Records for this task START

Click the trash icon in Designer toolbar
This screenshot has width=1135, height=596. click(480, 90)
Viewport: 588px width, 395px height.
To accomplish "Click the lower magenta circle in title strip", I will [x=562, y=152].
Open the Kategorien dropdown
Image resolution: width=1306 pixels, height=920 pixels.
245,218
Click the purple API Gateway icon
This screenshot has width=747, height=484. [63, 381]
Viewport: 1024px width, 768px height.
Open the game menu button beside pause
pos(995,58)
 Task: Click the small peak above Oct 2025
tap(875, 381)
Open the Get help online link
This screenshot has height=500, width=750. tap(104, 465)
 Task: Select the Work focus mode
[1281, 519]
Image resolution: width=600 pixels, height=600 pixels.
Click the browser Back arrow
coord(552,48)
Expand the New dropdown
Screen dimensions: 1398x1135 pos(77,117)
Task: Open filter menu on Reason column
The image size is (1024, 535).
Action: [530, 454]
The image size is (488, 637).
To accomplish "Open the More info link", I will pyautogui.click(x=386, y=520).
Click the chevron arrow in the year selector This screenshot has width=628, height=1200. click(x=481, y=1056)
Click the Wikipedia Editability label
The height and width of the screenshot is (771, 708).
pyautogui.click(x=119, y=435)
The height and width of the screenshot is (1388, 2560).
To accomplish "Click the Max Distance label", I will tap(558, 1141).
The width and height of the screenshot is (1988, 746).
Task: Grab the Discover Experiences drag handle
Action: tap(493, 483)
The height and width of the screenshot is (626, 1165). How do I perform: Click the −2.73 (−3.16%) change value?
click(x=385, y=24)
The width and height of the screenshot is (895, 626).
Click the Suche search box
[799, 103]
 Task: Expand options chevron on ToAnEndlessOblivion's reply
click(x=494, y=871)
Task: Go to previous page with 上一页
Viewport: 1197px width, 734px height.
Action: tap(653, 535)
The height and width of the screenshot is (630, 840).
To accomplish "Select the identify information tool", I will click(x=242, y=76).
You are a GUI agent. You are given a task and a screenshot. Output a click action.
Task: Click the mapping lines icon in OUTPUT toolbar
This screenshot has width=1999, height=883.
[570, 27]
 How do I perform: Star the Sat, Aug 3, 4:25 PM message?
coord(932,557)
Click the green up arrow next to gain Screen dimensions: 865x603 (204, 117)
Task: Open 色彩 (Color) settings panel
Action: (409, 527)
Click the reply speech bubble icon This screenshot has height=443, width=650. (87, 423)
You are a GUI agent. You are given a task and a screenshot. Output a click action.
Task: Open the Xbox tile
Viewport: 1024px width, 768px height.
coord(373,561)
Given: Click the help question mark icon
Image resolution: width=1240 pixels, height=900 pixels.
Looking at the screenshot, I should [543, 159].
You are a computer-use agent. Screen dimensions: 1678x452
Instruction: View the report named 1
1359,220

Records for this task END

_Your objective:_ Repeat the data in its entirety, exactly as written.

_Solution to this problem:_
Click the trash icon in Designer toolbar
This screenshot has width=1135, height=596. click(480, 90)
Viewport: 588px width, 395px height.
To accomplish "Click the lower magenta circle in title strip", I will [x=562, y=152].
Open the Kategorien dropdown
Image resolution: width=1306 pixels, height=920 pixels.
245,218
Click the purple API Gateway icon
This screenshot has width=747, height=484. [63, 381]
Viewport: 1024px width, 768px height.
Open the game menu button beside pause
pos(995,58)
 Task: Click the small peak above Oct 2025
tap(875, 381)
Open the Get help online link
This screenshot has height=500, width=750. tap(104, 465)
 Task: Select the Work focus mode
[1281, 519]
Image resolution: width=600 pixels, height=600 pixels.
Click the browser Back arrow
coord(552,48)
Expand the New dropdown
Screen dimensions: 1398x1135 pos(77,117)
Task: Open filter menu on Reason column
The image size is (1024, 535).
Action: [530, 454]
The image size is (488, 637).
To accomplish "Open the More info link", I will pyautogui.click(x=386, y=520).
Click the chevron arrow in the year selector This screenshot has width=628, height=1200. click(x=481, y=1056)
Click the Wikipedia Editability label
The height and width of the screenshot is (771, 708).
pyautogui.click(x=119, y=435)
The height and width of the screenshot is (1388, 2560).
To accomplish "Click the Max Distance label", I will tap(558, 1141).
The width and height of the screenshot is (1988, 746).
Task: Grab the Discover Experiences drag handle
Action: tap(493, 483)
The height and width of the screenshot is (626, 1165). How do I perform: Click the −2.73 (−3.16%) change value?
click(x=385, y=24)
The width and height of the screenshot is (895, 626).
Click the Suche search box
[799, 103]
 Task: Expand options chevron on ToAnEndlessOblivion's reply
click(x=494, y=871)
Task: Go to previous page with 上一页
Viewport: 1197px width, 734px height.
Action: tap(653, 535)
The height and width of the screenshot is (630, 840).
To accomplish "Select the identify information tool", I will click(x=242, y=76).
You are a GUI agent. You are given a task and a screenshot. Output a click action.
Task: Click the mapping lines icon in OUTPUT toolbar
This screenshot has width=1999, height=883.
[570, 27]
 How do I perform: Star the Sat, Aug 3, 4:25 PM message?
coord(932,557)
Click the green up arrow next to gain Screen dimensions: 865x603 (204, 117)
Task: Open 色彩 (Color) settings panel
Action: (409, 527)
Click the reply speech bubble icon This screenshot has height=443, width=650. (87, 423)
You are a GUI agent. You are given a task and a screenshot. Output a click action.
Task: Open the Xbox tile
Viewport: 1024px width, 768px height.
coord(373,561)
Given: Click the help question mark icon
Image resolution: width=1240 pixels, height=900 pixels.
Looking at the screenshot, I should [543, 159].
You are a computer-use agent. Screen dimensions: 1678x452
Instruction: View the report named 1
1359,220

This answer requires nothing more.